TAREFAS E EXERCÍCIOS
**1.** Redigite, sem nenhuma alteração, o trecho do texto sobre a venda de suplementos em cápsulas moles que vai de "O tribunal identificou" até "vedado em lei.".
**2.** Estenda o texto sobre a decisão do TJSP acerca das cápsulas moles, começando logo após a última frase apresentada.

Blog Farmácia Postado no dia: 3 junho, 2026

TJSP permite venda de suplementos em cápsulas moles

A 10ª Vara de Fazenda Pública de São Paulo julgou favorável ação judicial para farmácia de manipulação permitindo a aquisição, reembalagem e comercialização de cápsulas gelatinosas moles contendo suplementos alimentares, sem sofrer sanções da vigilância sanitária. A decisão, proferida pela juíza Ana Carolina Gusmão de Souza Costa em maio de 2026, determina que a autoridade sanitária se abstenha de impor restrições baseadas na RDC nº 80/2006 da ANVISA, que disciplina exclusivamente medicamentos.

O tribunal identificou que a ANVISA extrapolou seu poder regulamentar ao tentar aplicar normas medicamentosas a produtos alimentícios. A RDC nº 243/2018 da própria agência classifica suplementos alimentares como alimentos, não medicamentos. O fracionamento regulado pela RDC 80/2006 pressupõe divisão de medicamentos industrializados, enquanto a reembalagem de cápsulas já em forma definitiva é procedimento distinto e não vedado em lei.

CONJUNTO DE ITENS

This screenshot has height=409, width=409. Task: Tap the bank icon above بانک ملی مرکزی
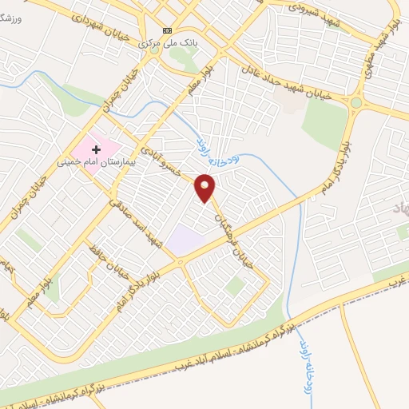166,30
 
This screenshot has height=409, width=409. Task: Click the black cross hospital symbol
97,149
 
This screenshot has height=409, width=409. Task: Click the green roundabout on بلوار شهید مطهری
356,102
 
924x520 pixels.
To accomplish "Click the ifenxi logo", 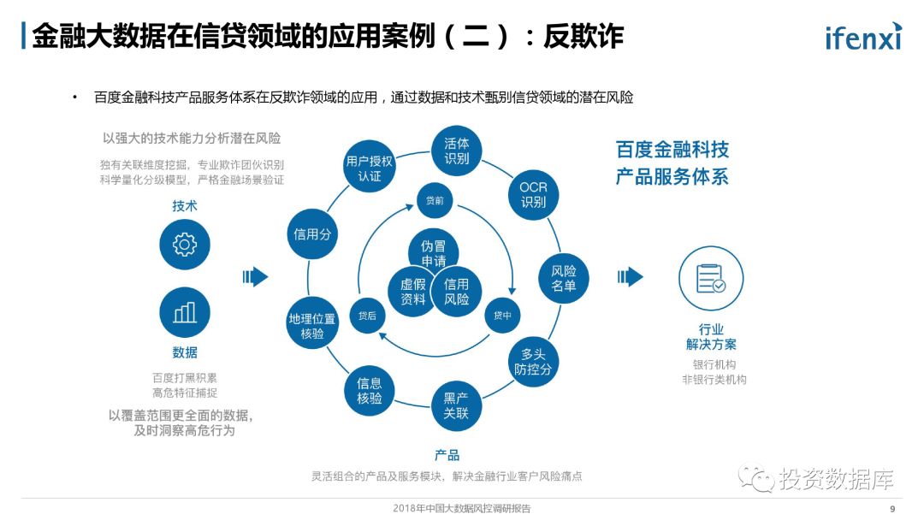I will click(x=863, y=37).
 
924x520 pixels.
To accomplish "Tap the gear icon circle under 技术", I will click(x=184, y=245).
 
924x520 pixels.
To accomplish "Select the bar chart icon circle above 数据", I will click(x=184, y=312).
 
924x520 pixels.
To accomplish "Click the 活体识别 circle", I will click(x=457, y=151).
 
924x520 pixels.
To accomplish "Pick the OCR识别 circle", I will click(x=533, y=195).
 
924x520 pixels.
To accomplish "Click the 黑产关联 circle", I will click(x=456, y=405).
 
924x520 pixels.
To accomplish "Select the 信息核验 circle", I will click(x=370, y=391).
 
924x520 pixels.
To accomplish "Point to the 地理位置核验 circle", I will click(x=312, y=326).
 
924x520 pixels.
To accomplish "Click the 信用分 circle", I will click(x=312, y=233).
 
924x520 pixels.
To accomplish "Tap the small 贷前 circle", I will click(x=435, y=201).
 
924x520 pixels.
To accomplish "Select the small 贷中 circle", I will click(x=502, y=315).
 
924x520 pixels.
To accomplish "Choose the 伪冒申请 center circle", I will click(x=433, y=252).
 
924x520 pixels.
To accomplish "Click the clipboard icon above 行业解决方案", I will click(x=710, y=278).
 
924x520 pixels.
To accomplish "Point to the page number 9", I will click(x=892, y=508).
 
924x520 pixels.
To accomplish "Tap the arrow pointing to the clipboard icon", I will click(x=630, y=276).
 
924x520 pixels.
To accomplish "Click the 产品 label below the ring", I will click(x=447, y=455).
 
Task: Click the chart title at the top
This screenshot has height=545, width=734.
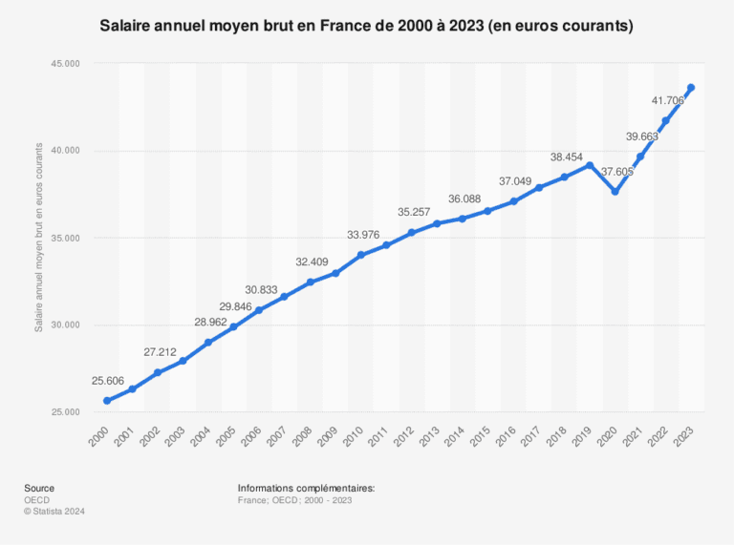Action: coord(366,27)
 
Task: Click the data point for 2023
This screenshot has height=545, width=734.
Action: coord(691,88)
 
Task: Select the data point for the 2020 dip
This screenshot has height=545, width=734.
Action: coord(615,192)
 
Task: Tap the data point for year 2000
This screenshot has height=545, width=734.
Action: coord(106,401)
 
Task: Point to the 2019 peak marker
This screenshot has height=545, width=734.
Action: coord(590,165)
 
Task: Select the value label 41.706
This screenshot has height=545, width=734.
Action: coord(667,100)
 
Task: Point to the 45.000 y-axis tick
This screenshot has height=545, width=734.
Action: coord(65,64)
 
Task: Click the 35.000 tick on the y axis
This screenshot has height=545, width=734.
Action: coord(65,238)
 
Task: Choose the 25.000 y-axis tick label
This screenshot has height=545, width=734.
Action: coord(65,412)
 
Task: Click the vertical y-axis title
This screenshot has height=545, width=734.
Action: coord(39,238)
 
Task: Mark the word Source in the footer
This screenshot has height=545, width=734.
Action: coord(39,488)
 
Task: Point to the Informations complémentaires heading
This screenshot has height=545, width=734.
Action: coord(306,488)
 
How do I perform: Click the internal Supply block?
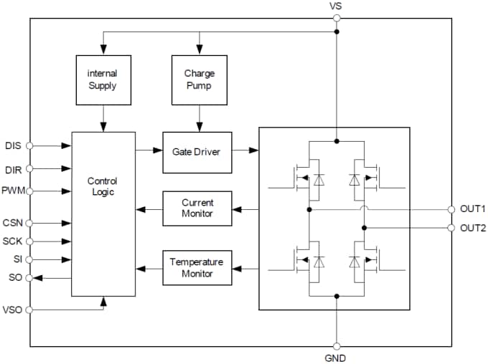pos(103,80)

RESPOSTAS ESCRITAS
**1.**
O tribunal identificou que a ANVISA extrapolou seu poder regulamentar ao tentar aplicar normas medicamentosas a produtos alimentícios. A RDC nº 243/2018 da própria agência classifica suplementos alimentares como alimentos, não medicamentos. O fracionamento regulado pela RDC 80/2006 pressupõe divisão de medicamentos industrializados, enquanto a reembalagem de cápsulas já em forma definitiva é procedimento distinto e não vedado em lei.

**2.**
O tribunal rejeitou a alegação de que a atividade constituiria “fabricação privativa”. A farmácia adquire produtos já regularizados de fornecedores licenciados e apenas os acondiciona para o consumidor final — não produz originariamente. A decisão preserva integralmente o poder de polícia sanitária, permitindo fiscalização quanto à procedência dos produtos e cumprimento das normas sanitárias aplicáveis.

A sentença consolida jurisprudência pacífica do Tribunal de Justiça de São Paulo, com precedentes de 2023 e 2024 em casos idênticos. A decisão reafirma que restrições ao exercício de atividade econômica regular exigem vedação legal expressa, não analogia administrativa, e que o princípio da legalidade constitucional limita o poder regulamentar das agências.